Opening this weekend:
Baywatch—If memory serves, I had never seen so much as one episode of the TV series Baywatch, which ran for one season on NBC in 1989 and 11 much more successful seasons, all over the world, in syndication thereafter, with various changes of setting and spin-offs. So I recorded and watched a couple of sample episodes from one of the retro cable channels to prepare myself for this movie adaptation.
Man, what an insipid show. The new movie version is, make no mistake, about as dumb and crass as American comedies get, but compared to its source it seems Pulitzer-worthy.
For those who, like me, had managed to remain unfamiliar: Baywatch revolves around a group of lifeguards who keep an eye on the beaches near Malibu Pier. Over the course of more than 200 episodes, the lifeguards got caught up in all manner of adventures which extended well beyond the traditional duties of rescuing swimmers in distress and blowing their whistles at roughhousing kids.
No, the Baywatch gang was routinely involved in disasters, criminal investigations and international intrigues, and were instrumental in cracking the cases. The real meat of the series, however, seems to have been lengthy montages of the pneumatic cast running the beaches, or riding jet skis in formation.
In the movie (shot in Florida despite the L.A. setting), Dwayne Johnson takes over the role of top dog Baywatcher Mitch Buchannon from David Hasselhoff. Zac Efron, sporting a startlingly mesomorphic torso, takes over for David Charvet as Matt Brody, here a scandal-plagued Olympic champ turned lifeguard trainee, and Kelly Rohrbach steps into Pamela Anderson's red one-piece as the slow-motion blonde C. J. There are a variety of supporting players, like Ilfenesh Hadera and Alexandra Daddario, who look great in bathing suits, and, as a surrogate for the rest of us, Jon Bass as Ronnie, a tech whiz and aspiring lifeguard of more ordinary physique.
It's rated R, thus allowing director Seth Gordon and the writers, of which seven are credited, to deploy raunchy set-piece gags in the Hangover style. Other than that, about all they can do is make poor Efron keep repeating the same joke about how hey, this seems like a job for the police, not lifeguards, even though it isn't exactly a riot the first time.
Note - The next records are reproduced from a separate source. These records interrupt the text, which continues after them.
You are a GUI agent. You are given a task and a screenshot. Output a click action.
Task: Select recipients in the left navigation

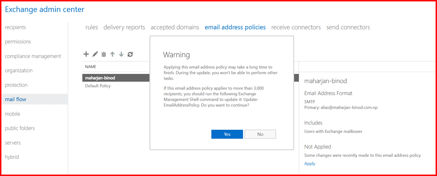pyautogui.click(x=15, y=27)
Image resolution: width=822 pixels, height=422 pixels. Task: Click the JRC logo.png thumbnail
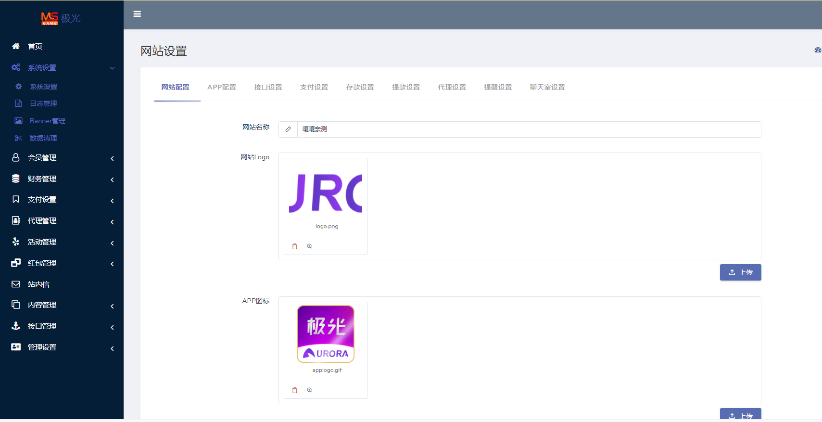pos(326,193)
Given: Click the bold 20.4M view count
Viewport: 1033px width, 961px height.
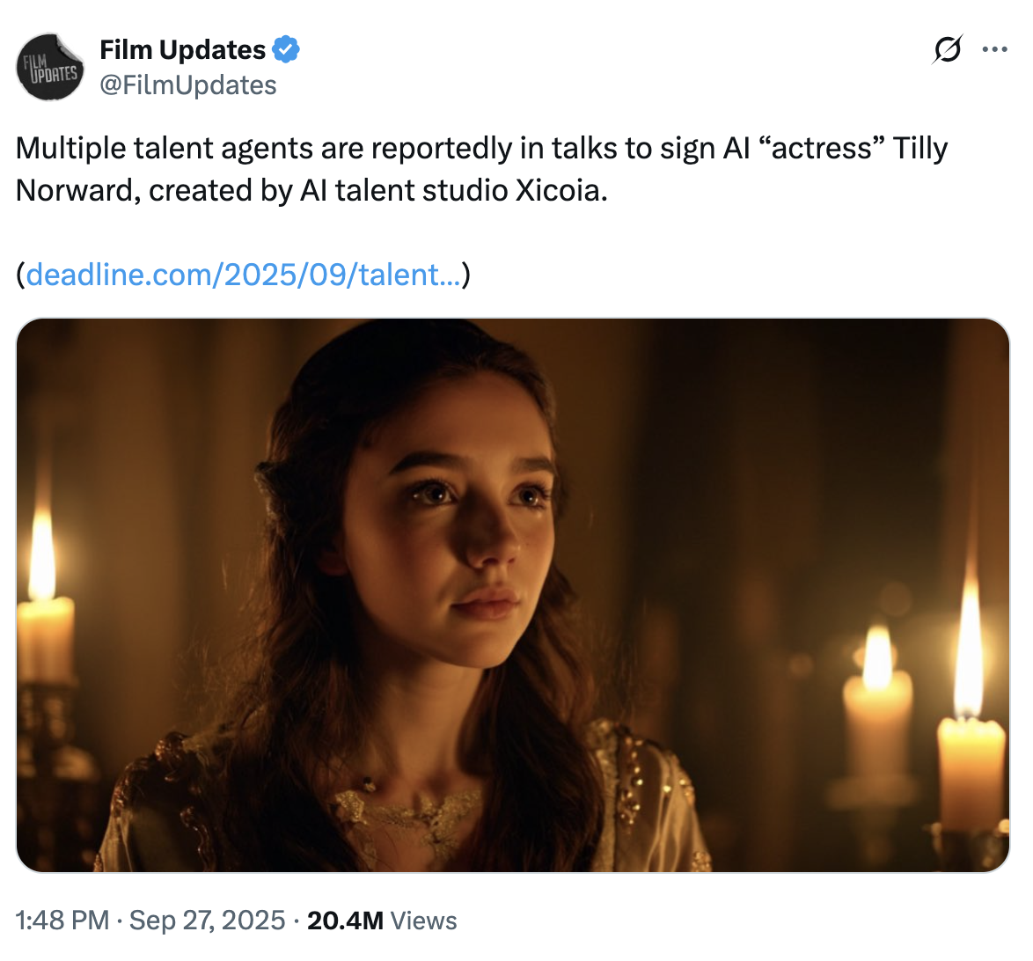Looking at the screenshot, I should tap(345, 921).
A drug-smuggling club owner, who wants to privatize the beach, is played by the stunning Bollywood star Priyanka Chopra, but she and her henchman fail to come to life as either serious or comic villains. The movie works, to the extent it does, thanks to the charm of the leads. Johnson comes across the best, shrewdly playing Mitch with a gee-whiz earnestness that's Hoff-worthy.
So this Baywatch is sort of cute, silly and sometimes inept as it is. But it should be noted that this type of lowbrow spoof can be done much better, and indeed has been: Son of the Beach, a Baywatch send-up created by and starring Timothy Stack, ran on FX for two seasons, from 2000 to 2002. If the old Baywatch makes the new Baywatch look like Arthur Miller, the new Baywatch makes Son of the Beach look like Rabelais or Chaucer. Its jokes were crude and often tasteless, but they were also remarkably dense and complex. Almost every line was a double-entendre of some sort, and they interconnected in ways that can fairly be called brilliant. Any half-hour of that show had more, and wittier, laughs than all of Baywatch.